* Extracted entries:
:::

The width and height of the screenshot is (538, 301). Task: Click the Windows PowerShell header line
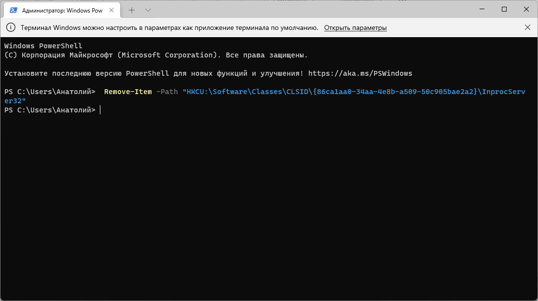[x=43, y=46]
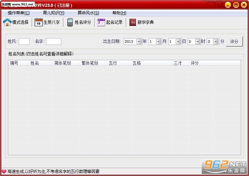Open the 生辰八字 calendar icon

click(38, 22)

:::

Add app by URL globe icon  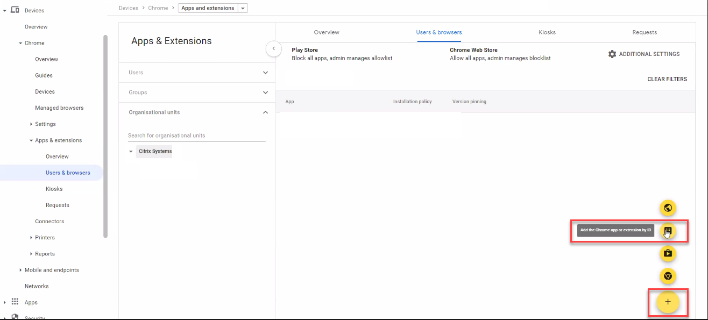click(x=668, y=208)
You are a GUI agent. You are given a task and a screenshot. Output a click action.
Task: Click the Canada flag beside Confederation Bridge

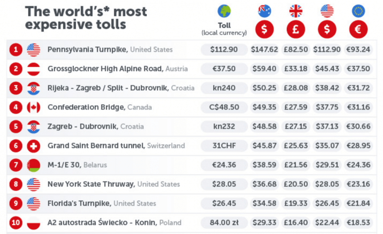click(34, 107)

:::

Rewrite the data starting at the line that contains "The width and" and ending at the line that contains "click(38, 22)", with "header line" renamed to "title bar" and everything else left unchanged. Leave the pictures out of your answer.

The width and height of the screenshot is (538, 301). Task: Click the Windows PowerShell title bar
[x=43, y=46]
Open the 生辰八字 calendar icon

click(38, 22)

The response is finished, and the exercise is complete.